Nine Inch Nails
It took two bucks to reignite my love and respect for Nine Inch Nails. That's how much I spent on a copy of their 1999 double album The Fragile at a moving sale on Union Street in Park Slope at the end of this summer. It was a total impulse purchase—I hadn’t listened to any NIN in at least three years, and even then it was a one-time only spin of Year Zero before I filed it away in my library. I ripped The Fragile into my iTunes and listened to it all the way through on a lengthier-than-expected trip from my house out to the U.S. Open on the Friday of Labor Day weekend. And it blew my mind. It was perfect for an overcast, kind of steamy day filled with slow moving F and 7 trains. The following day I ordered three used Nine Inch Nails discs through Amazon and downloaded The Slip, which Trent Reznor gave away for free in 2008.

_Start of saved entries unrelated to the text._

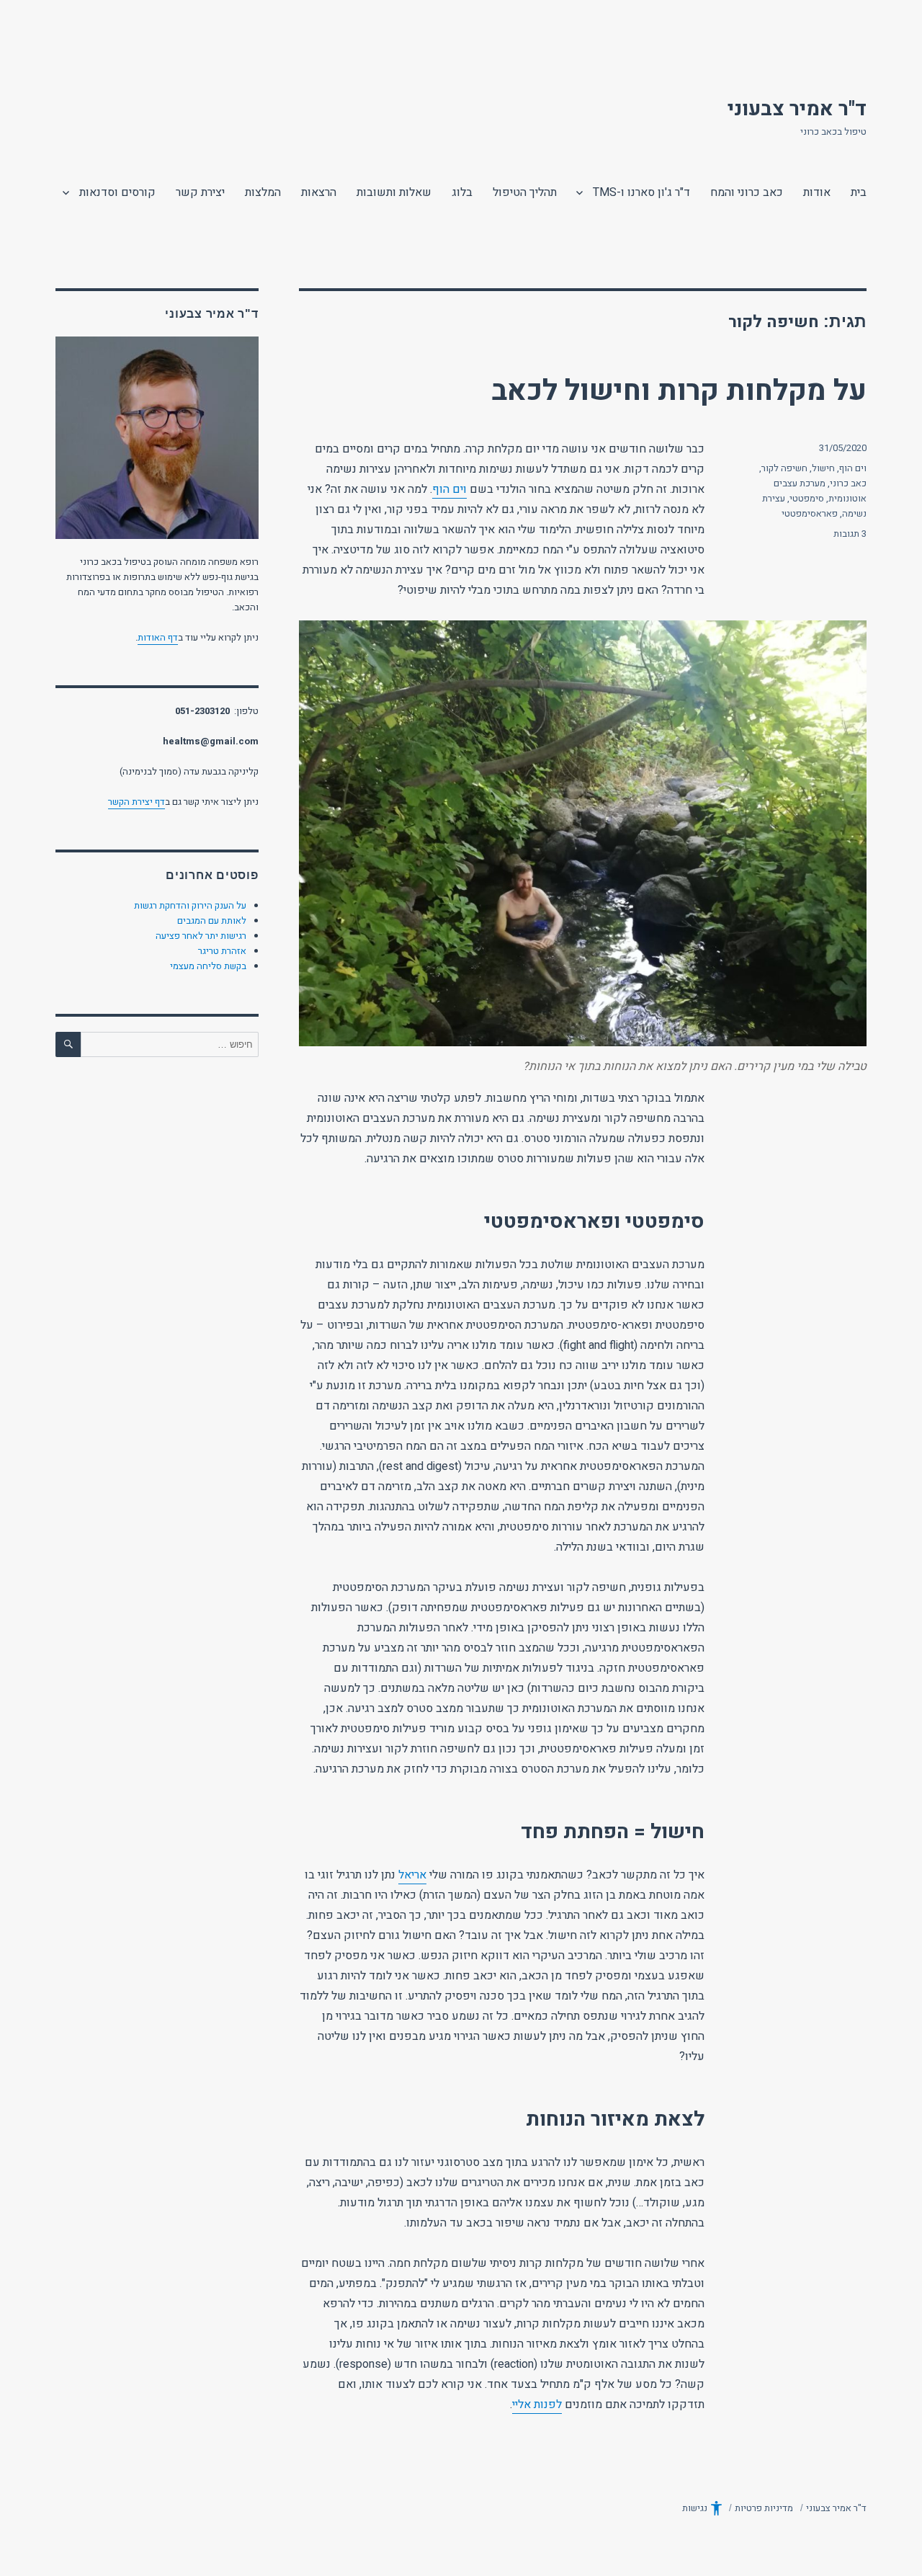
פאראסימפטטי (810, 513)
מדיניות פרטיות (764, 2508)
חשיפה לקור (784, 468)
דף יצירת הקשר (136, 801)
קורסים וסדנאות (117, 192)
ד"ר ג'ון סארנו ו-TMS (641, 192)
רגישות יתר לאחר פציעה (201, 935)
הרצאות (318, 192)
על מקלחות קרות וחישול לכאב (679, 391)
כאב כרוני (848, 483)
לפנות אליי (537, 2404)
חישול (823, 468)
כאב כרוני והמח (746, 192)
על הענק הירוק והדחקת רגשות (190, 905)
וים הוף (449, 489)
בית (859, 192)
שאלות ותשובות (394, 192)
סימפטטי (806, 498)
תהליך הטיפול (525, 192)
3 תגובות (850, 533)
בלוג (462, 192)
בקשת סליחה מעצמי (208, 966)
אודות (817, 192)
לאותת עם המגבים (211, 920)
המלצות (263, 192)
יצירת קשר (200, 192)
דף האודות (158, 637)
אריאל (412, 1875)
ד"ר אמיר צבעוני (797, 109)
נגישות (694, 2508)
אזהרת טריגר (222, 951)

I’ve always been amazed I ended up liking Nine Inch Nails. When Pretty Hate Machine was released in 1989 I lumped the band in with all the other goth/industrial dance acts that the guys and gals that wore black played with a righteous fervor at WICB. It was the 1992 Broken EP that won me over because a) it rocked and b) I finally could get the angst and rage that Reznor was spitting out in his lyrics. With a much more discerning ear 18 years later, it's not Reznor’s words that hook me in songs like “Wish” or “Happiness in Slavery,” but the pure wall of noise that he's painstakingly constructed that gets down into my very core. Sometimes all that racket sounds almost joyful to me, like Trent was having fun making these crazy layered noises. I started jogging again this year and the NIN playlist I assembled on my iPod might be the best thing on there to get the blood flowing.
Of course, getting into a band again a year after their frontman decides he doesn’t want to tour any more and is going to devote himself to other projects? Why yes, that is excellent timing, thanks.